Part of my grumbling about data formats comes from Chinese language learning and and looking at these two (fortunately text! but raw, non-structured) datasets and asking what format would be best to link, modify and share them. Or lots of other datasets like these.
Like, I just want a standard dictionary showing translation *and decomposition information* for characters?
So would the best format be:
* raw line-delimited text with nonstandard field delimiters (what these two projects decided to use for some reason)
* Excel/OpenOffice spreadsheet
* Word/OpenOffice document
* stick it in a proprietary binary database
PROBABLY (sigh) JSON is the only real option
@h mmm, binary JSON
the 'nice' thing about JSON becoming The Universal Data Standard For Everything is that you can almost but not *quite* represent Lisp lists in it.
and you can almost but not *quite* represent sets in it
and you can almost but not *quite* represent arbitrary dictionaries in it (ie with non-text keys)
and it almost but not *quite* even has integers
and you really can't represent program code at all unless you like pain and suffering
@natecull @h Have you heard of Rivest's canonical s-expressions? Used in encryption software you use every day, whether you know it or not! Comes with a nice binary encoding! https://en.wikipedia.org/wiki/Canonical_S-expressions
@h @natecull https://www.gnupg.org/documentation/manuals/gcrypt/Cryptographic-Functions.html#Cryptographic-Functions shows some real-world structures.
However, almost nobody is using canonical s-exps outside of crypto software. I think they're a cool undernoticed technology though.
@cwebber @h My feeling is that s-exps are missing just one little thing that would make them even more useful, and that's a 'term' marker. Can easily be added of course just by reserving a symbol, but then you have to deal with that symbol being reserved.
You can get a whole lot done with sexps but for dealing with, eg, JSON-like intermixed lists and dictionaries, you kind of need some syntax to indicate that there's a difference between the two.
within a single format, you can make a lot of assumptions.
but when you mix-n-match, suddenly you either have to wrap every 'foreign' bit of data in a whole mess of careful abstractions or you just have ambiguity
Idea is similar to json-ld: your local "compacted" document has symbols that you know map to particular unique URI-bound properties. You have an environment locally that maps these. You can then "expand" (or transform to json-ld or back) for exchange between servers.

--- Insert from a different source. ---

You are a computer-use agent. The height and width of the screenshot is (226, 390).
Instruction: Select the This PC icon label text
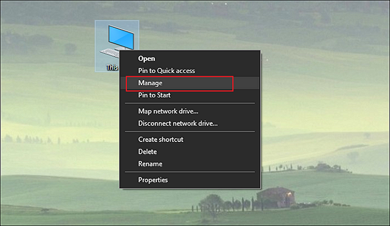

IMO your editor can help a lot too... rainbow-delimiters, smartparens (or paredit), parinfer and etc can help a lot! https://dustycloud.org/tmp/emacs_lisp_setup.png
@natecull @cwebber Then I'm more at home with a Wirth way of doing things, and Mac Pascal was a big thing on the Mac back then. I have the feeling that various currents and undercurrents flow in different directions, sometimes without direct relation to a specific platform. Although I do agree that technical devices *inform* ways of doing things, and they certainly influence *how* tools are used, they are not the tool themselves.